This is an erlang problem, it seems. I have this code to test the client sending data, written in Actionscript 3:
var socket:Socket=new Socket("localhost", 2345);
socket.addEventListener(Event.CONNECT, connected);
private function connected(event:Event):void {
socket.writeInt(12); //packet length, should be correct? 4 bytes each?
socket.writeInt(3);
socket.writeInt(6);
socket.writeInt(9);
socket.flush();
}
Then I have this small server, written in Erlang:
start_nano_server() ->
{ok, Listen} = gen_tcp:listen(2345, [binary, {packet, 0},
{reuseaddr, true},
{active, true},
{packet_size, 128}]),
{ok, Socket} = gen_tcp:accept(Listen),
gen_tcp:close(Listen),
receive_data(Socket, []).
receive_data(Socket, SoFar) ->
receive
{tcp,Socket,Bin} ->
receive_data(Socket, [Bin|SoFar]);
{tcp_closed,Socket} ->
Bytes=list_to_binary(reverse(SoFar)),
io:format("~p~n",[Bytes])
end.
Now, no matter what I send from the client, I ALWAYS get [<<0,0,0,4,0,0,0,32>>]

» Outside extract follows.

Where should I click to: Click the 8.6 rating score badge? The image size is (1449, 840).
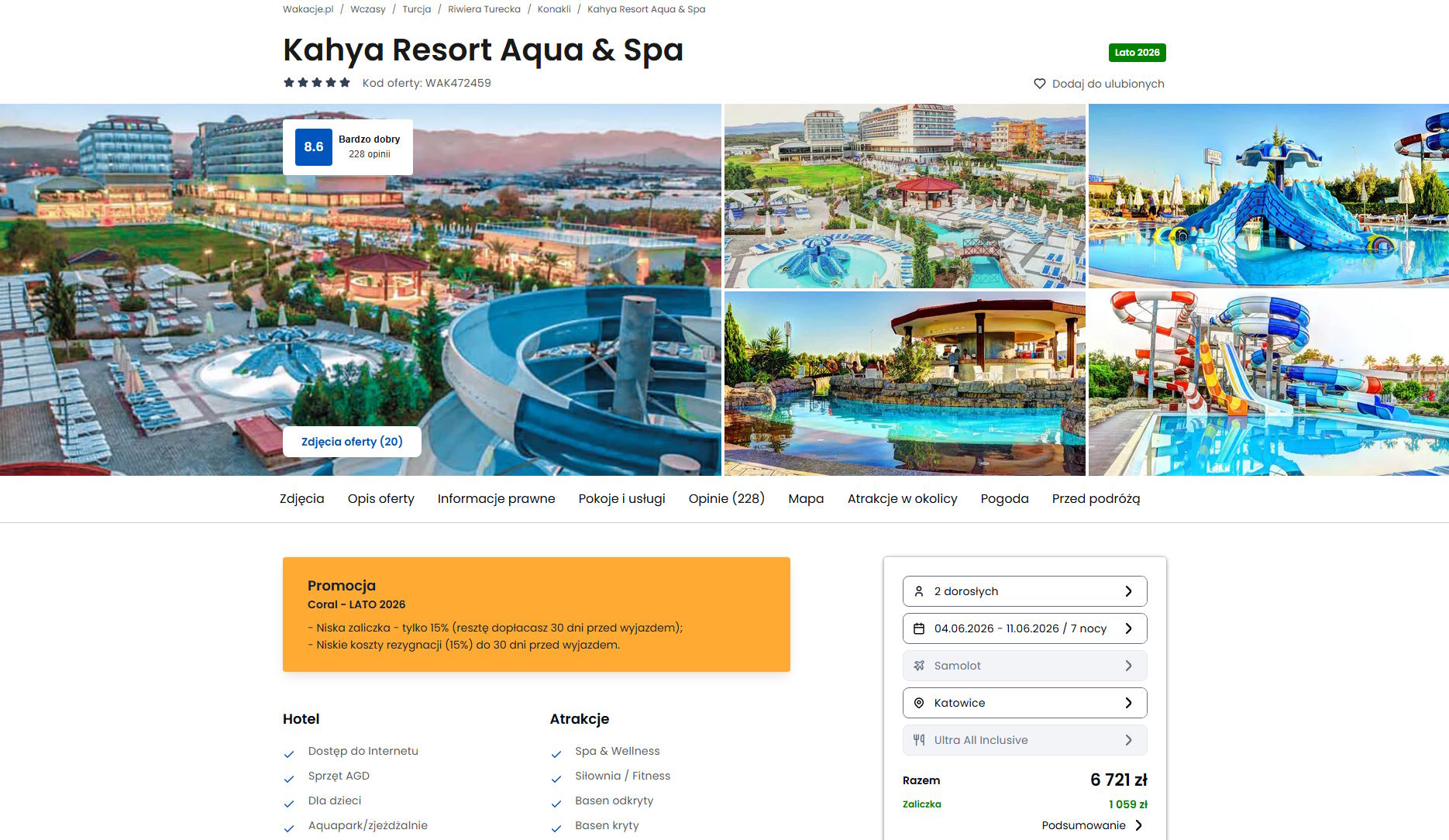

as the response. I can try writing bytes to the socket directly instead of ints, and I get the same thing. I can write more or less data, same result. UTF strings same result. Even when specifying "4" as the packet header length, I just get the same consistent result of [<<0,0,0,32>>]
instead. I don't understand what I'm doing wrong here.